■ Supplied material:
::::::::::
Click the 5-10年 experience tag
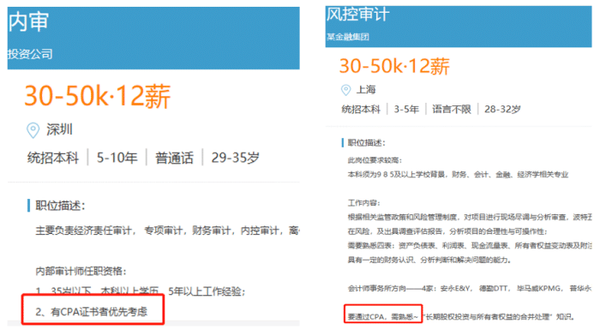pos(117,158)
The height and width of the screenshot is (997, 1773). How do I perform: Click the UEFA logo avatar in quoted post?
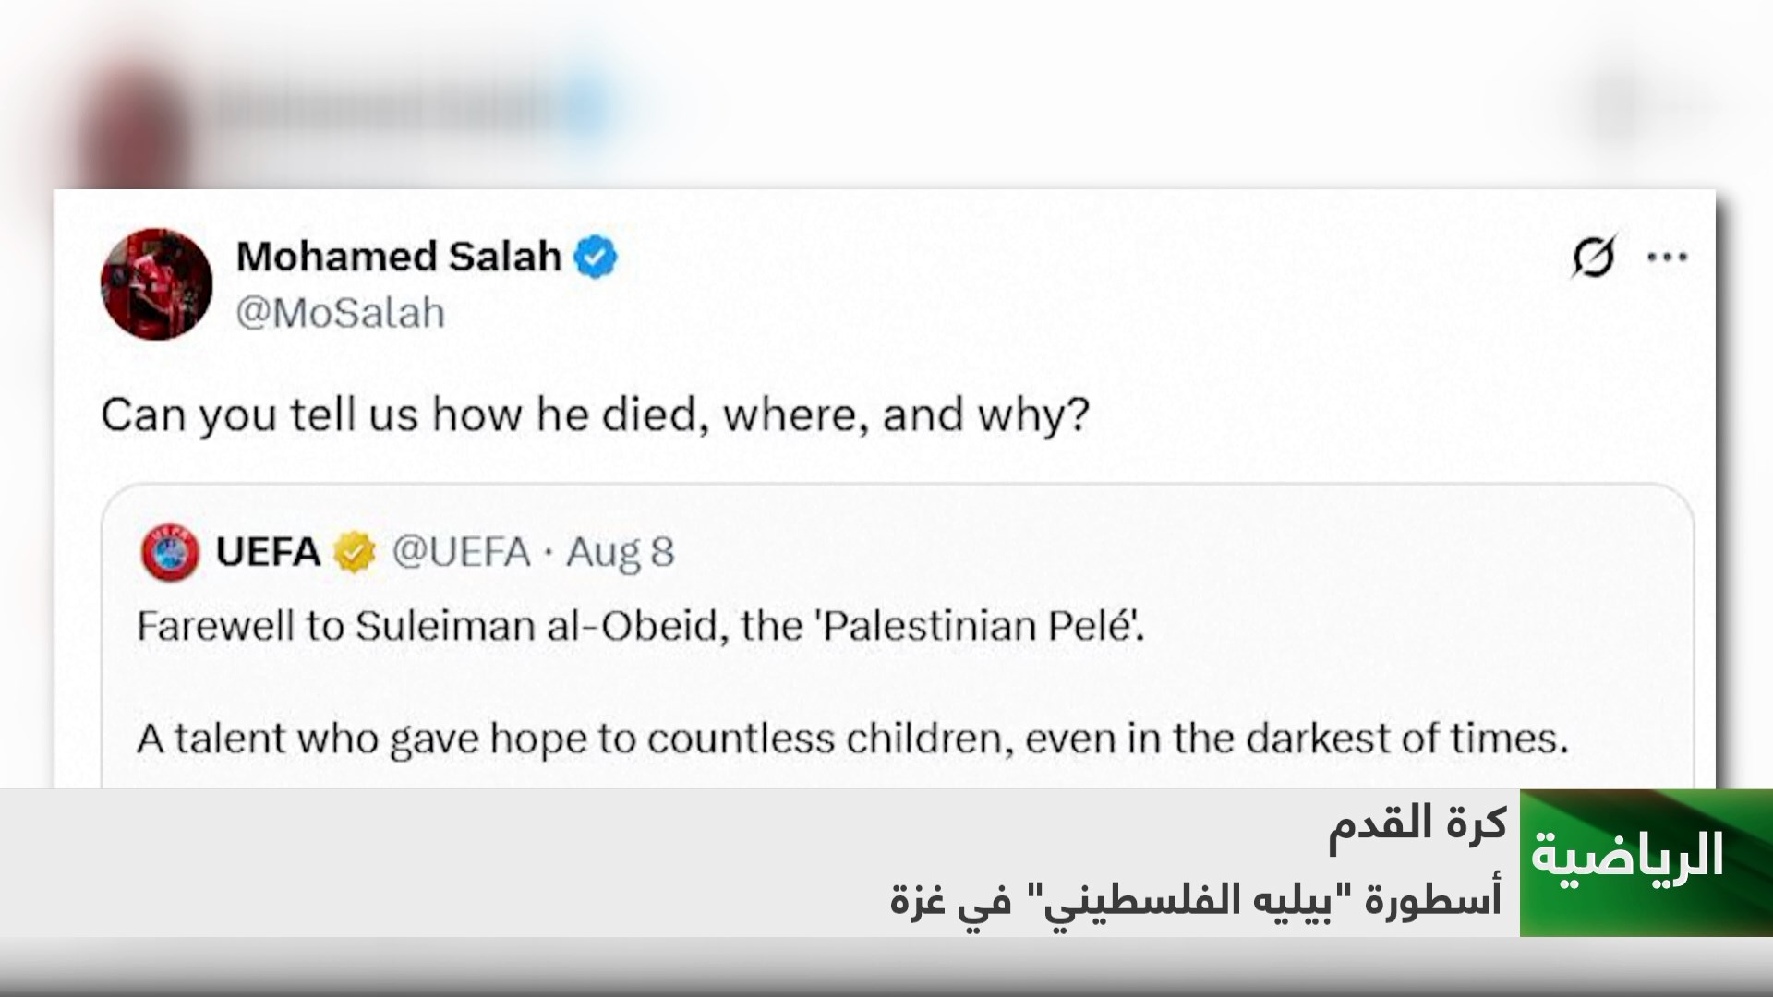point(170,552)
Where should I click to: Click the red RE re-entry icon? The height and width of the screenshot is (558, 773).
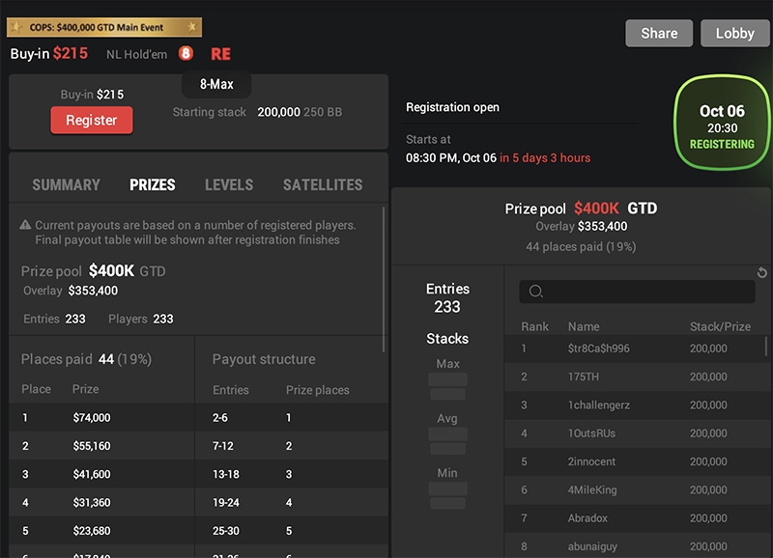point(220,54)
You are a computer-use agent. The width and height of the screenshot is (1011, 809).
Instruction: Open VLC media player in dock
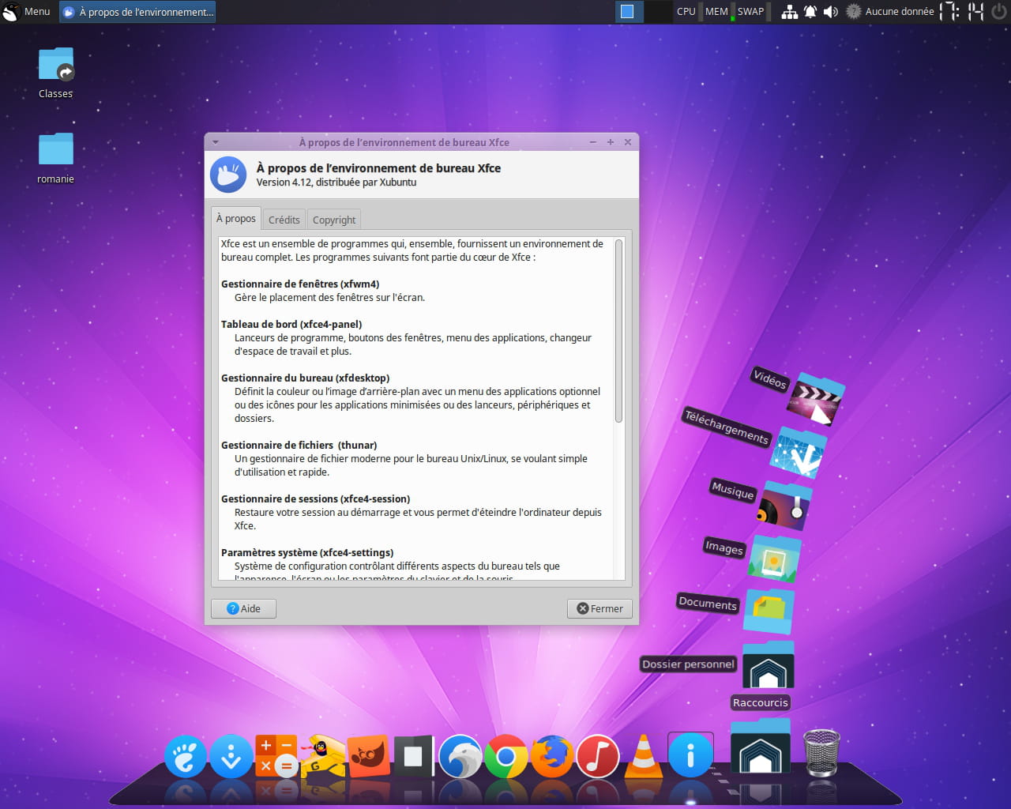click(645, 757)
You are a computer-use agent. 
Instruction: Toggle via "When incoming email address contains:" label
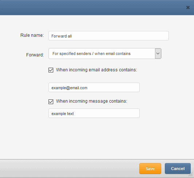97,70
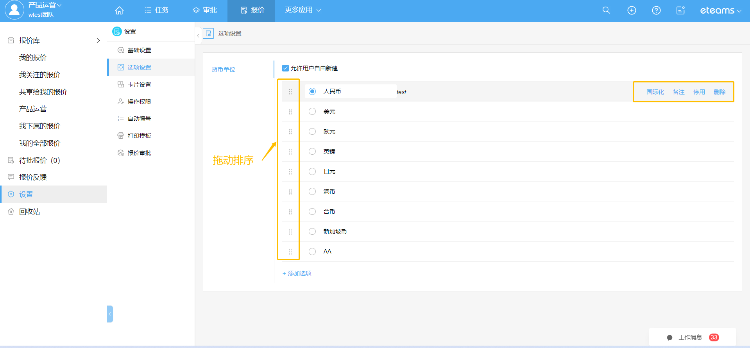This screenshot has width=750, height=348.
Task: Open the eteams account dropdown
Action: pyautogui.click(x=720, y=11)
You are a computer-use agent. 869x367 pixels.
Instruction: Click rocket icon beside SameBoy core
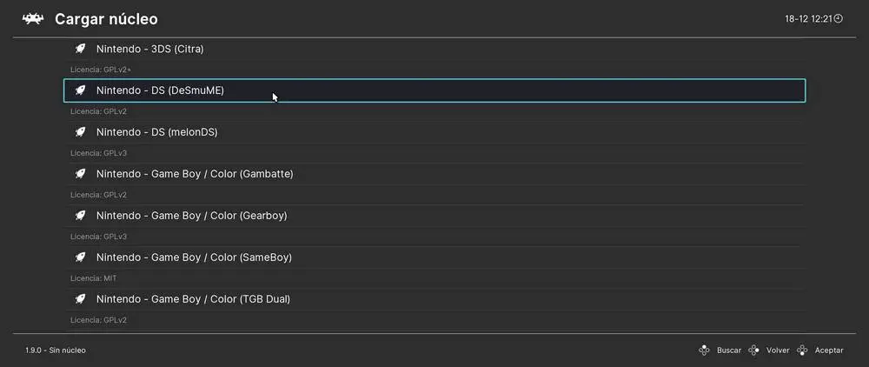point(80,257)
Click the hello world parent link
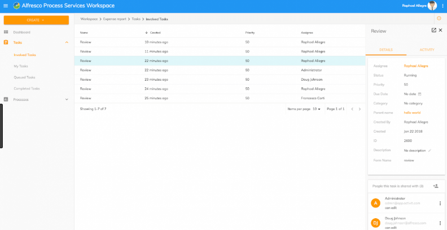 click(412, 113)
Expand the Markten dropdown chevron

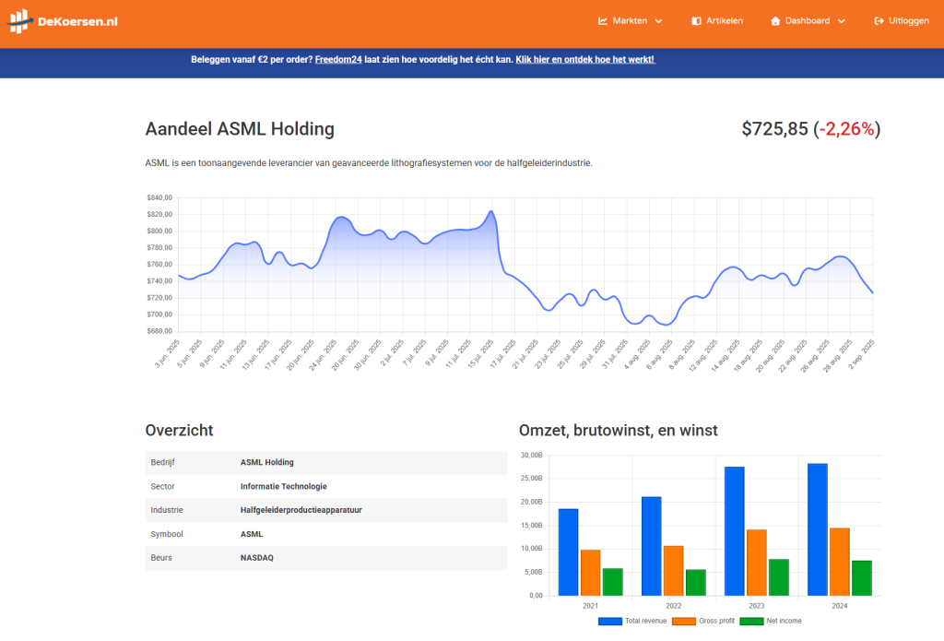[658, 21]
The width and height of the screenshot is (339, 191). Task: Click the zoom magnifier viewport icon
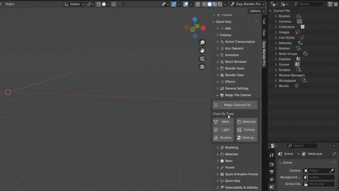point(202,43)
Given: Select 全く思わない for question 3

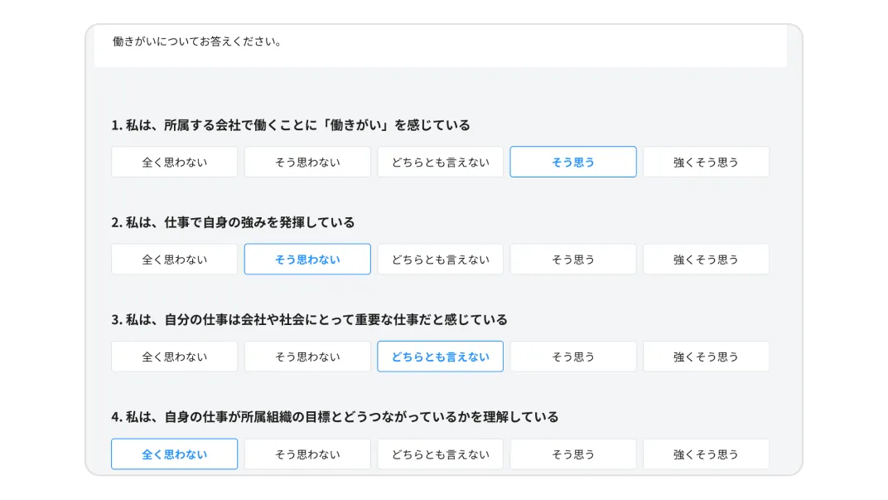Looking at the screenshot, I should [x=174, y=356].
::::::::::
■ What the exercise asks: Copy every line of the records above word for word, but leave out the pictures.

■ Complete answer:
Click the 5-10年 experience tag
pos(117,158)
The height and width of the screenshot is (997, 1773). How do I perform: Click the UEFA logo avatar in quoted post?
point(170,552)
Where should I click to: Click the red RE re-entry icon? The height and width of the screenshot is (558, 773).
point(220,54)
You are a computer-use agent. The width and height of the screenshot is (1011, 809).
Instruction: Open VLC media player in dock
click(645, 757)
You are a computer-use agent. 
Instruction: Toggle via "When incoming email address contains:" label
97,70
This screenshot has width=750, height=348.
Task: Open the eteams account dropdown
Action: pyautogui.click(x=720, y=11)
You are a computer-use agent. 869x367 pixels.
Instruction: Click rocket icon beside SameBoy core
point(80,257)
Click the hello world parent link
 click(412, 113)
Expand the Markten dropdown chevron

[658, 21]
The width and height of the screenshot is (339, 191). Task: Click the zoom magnifier viewport icon
point(202,43)
Given: Select 全く思わない for question 3

Looking at the screenshot, I should [x=174, y=356].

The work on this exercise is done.